By Bruce Levine–
CHICAGO (CBS) — Pitching in baseball obscurity, right-hander Mike Pelfrey was a minor league hurler for the White Sox when opportunity knocked in late April. Rotation member James Shields went down with a right lat injury, and Pelfrey was summoned from Triple-A.
After a slow start, the 33-year-old Pelfrey has been impressive of late, including Wednesday when he tossed five shutout innings in his team’s 4-1 loss to the Red Sox and their vaunted offense at Guaranteed Rate Field. Pelfrey scattered two hits and two walks while striking out five before the White Sox bullpen blew his 10 lead by allowing four runs in the sixth inning.
Pelfrey has allowed just two earned runs in 16 innings across his past three starts to go along with a 0.81 WHIP in that stretch.
A change in his pitching approach has been key, Pelfrey said, as he’s used breaking balls and cutters away more effectively to hitters.

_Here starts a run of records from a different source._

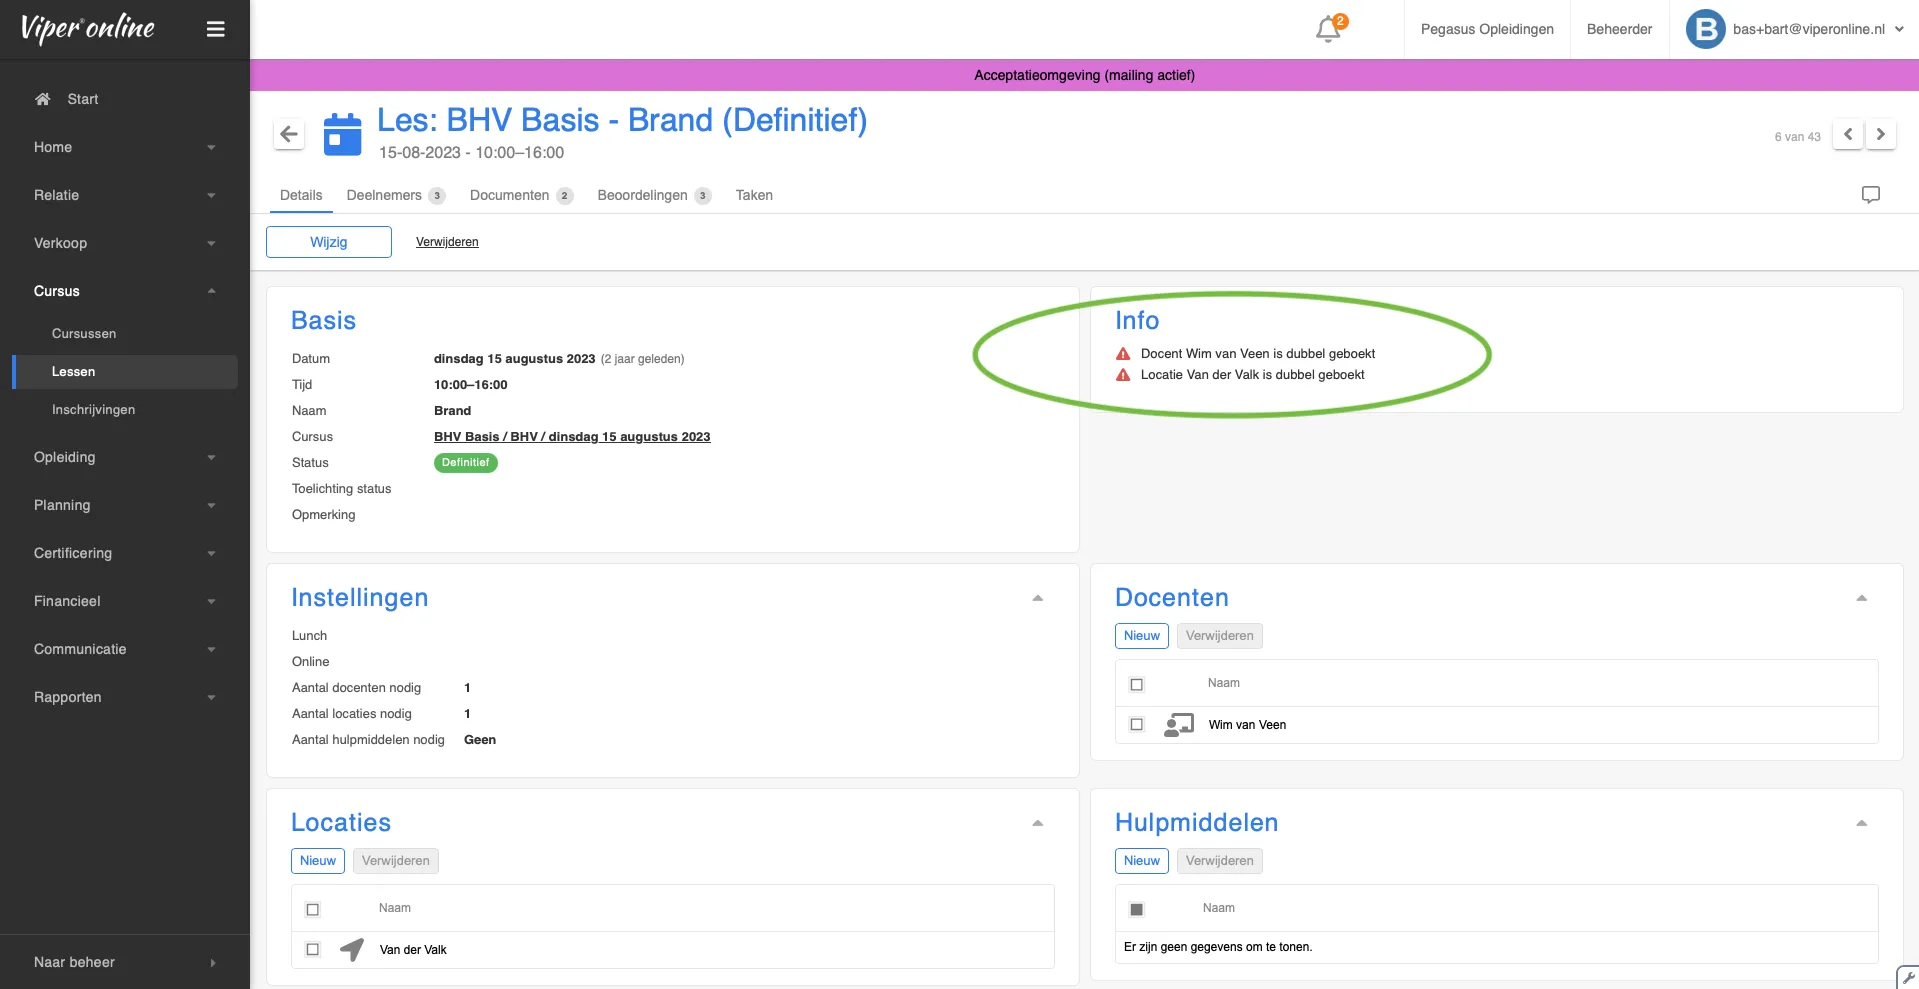Open the comments speech bubble icon

pyautogui.click(x=1870, y=195)
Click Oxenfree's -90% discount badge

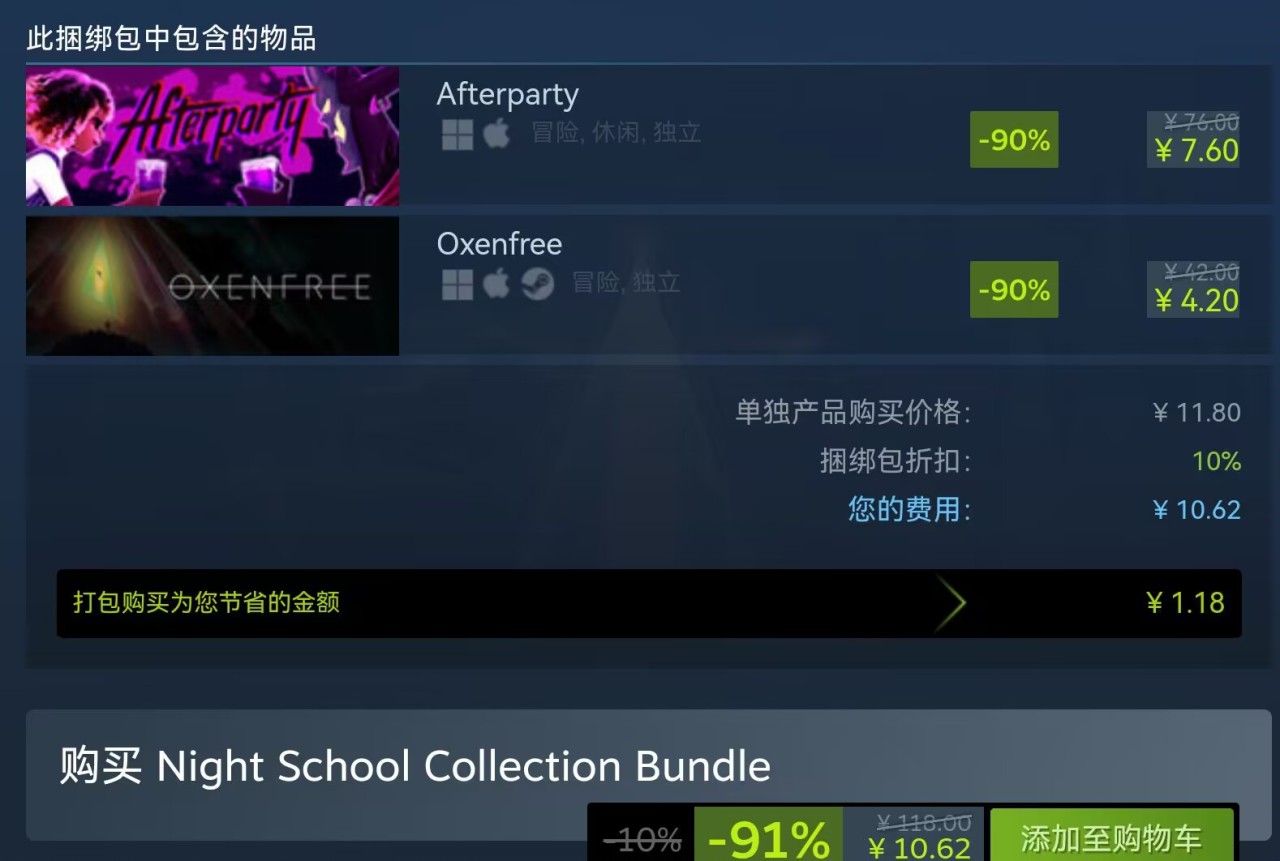[1014, 289]
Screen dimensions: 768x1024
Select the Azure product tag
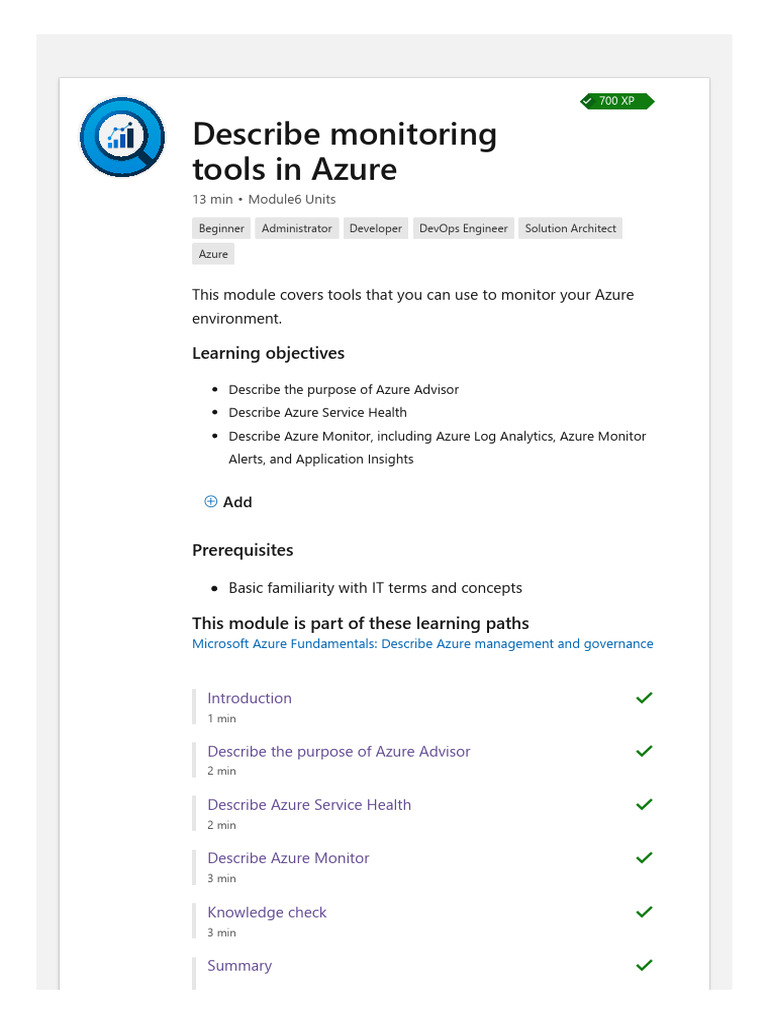213,254
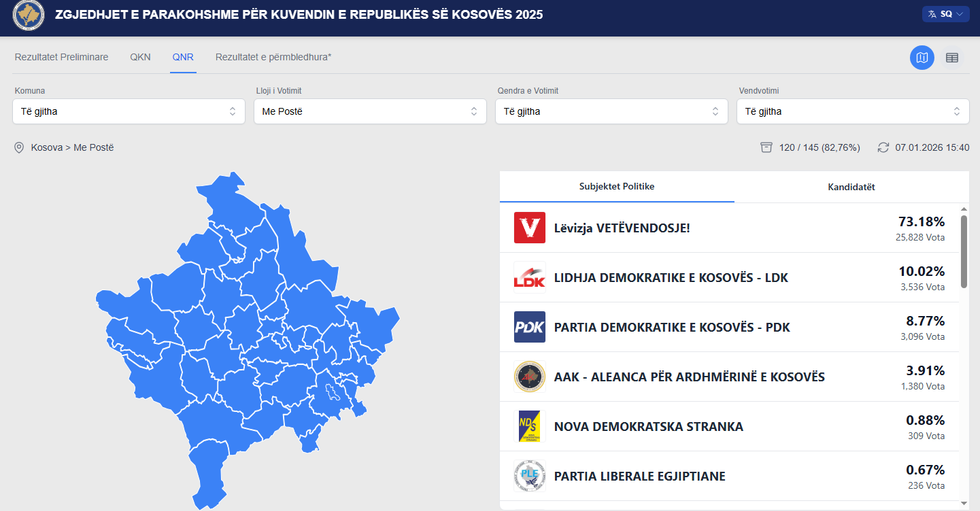Click the Nova Demokratska Stranka logo

pyautogui.click(x=529, y=426)
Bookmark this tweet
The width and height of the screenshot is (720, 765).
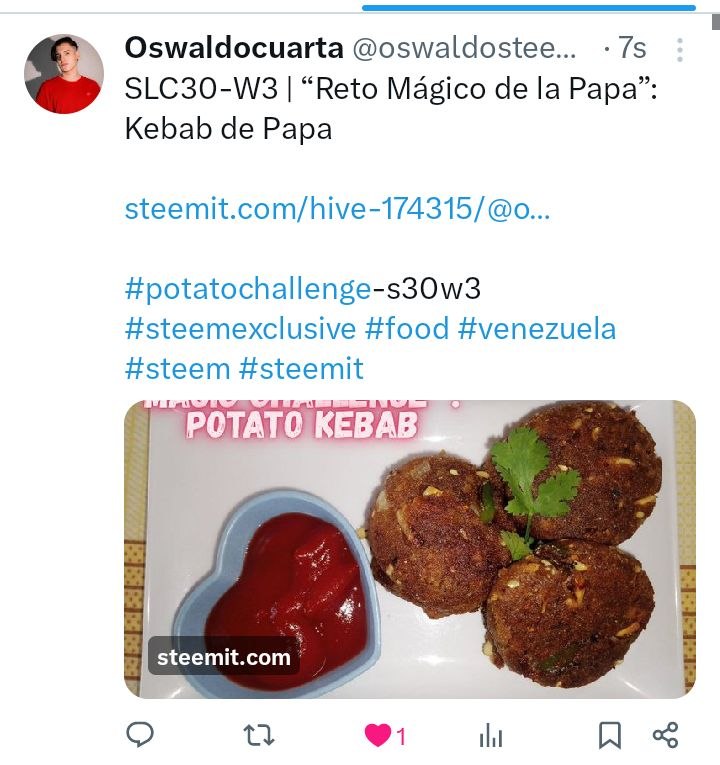pyautogui.click(x=610, y=735)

“My week spot during my whole career has been down and away to right-hand hitters,” Pelfrey said. “I have had trouble commanding that pitch. I always pulled off it a little bit. Working hard in my bullpens, I now feel it is a strength. I feel fine about the progress I have made after getting kicked around at (Triple-A) Charlotte.”
A first-round pick of the Mets in 2005, Pelfrey has struggled since going 15-9 for New York in 2010. He’s since bounced from the Mets to the Twins to the Tigers, who released him in late March with $8 million guaranteed for 2017 before the White Sox scooped him up on a minor league deal.
On Wednesday, manager Rick Renteria said that he had scripted the game for Pelfrey to go just five innings or 80 pitches, which is why he was pulled despite his shutout effort. The statistic Renteria had in mind was that opposing lineups are hitting .556 against Pelfrey the third time through the batting order.
“You just don’t want it to open up and bring in a reliever with men on base,” Renteria said. “All of us want to protect the pen against traffic. You prefer they work in a clean inning. That was basically what we tried to do.”
Pelfrey didn’t fight Renteria’s decision to pull him Wednesday despite working a quick one-two-three fifth inning.
“My job is to give everything I have until they come take the ball,” Pelfrey said. “Obviously he is the boss and makes the decision. We are on the same team. I don ‘t try to talk him out of it. I felt fine. He said that is enough, so it’s enough.”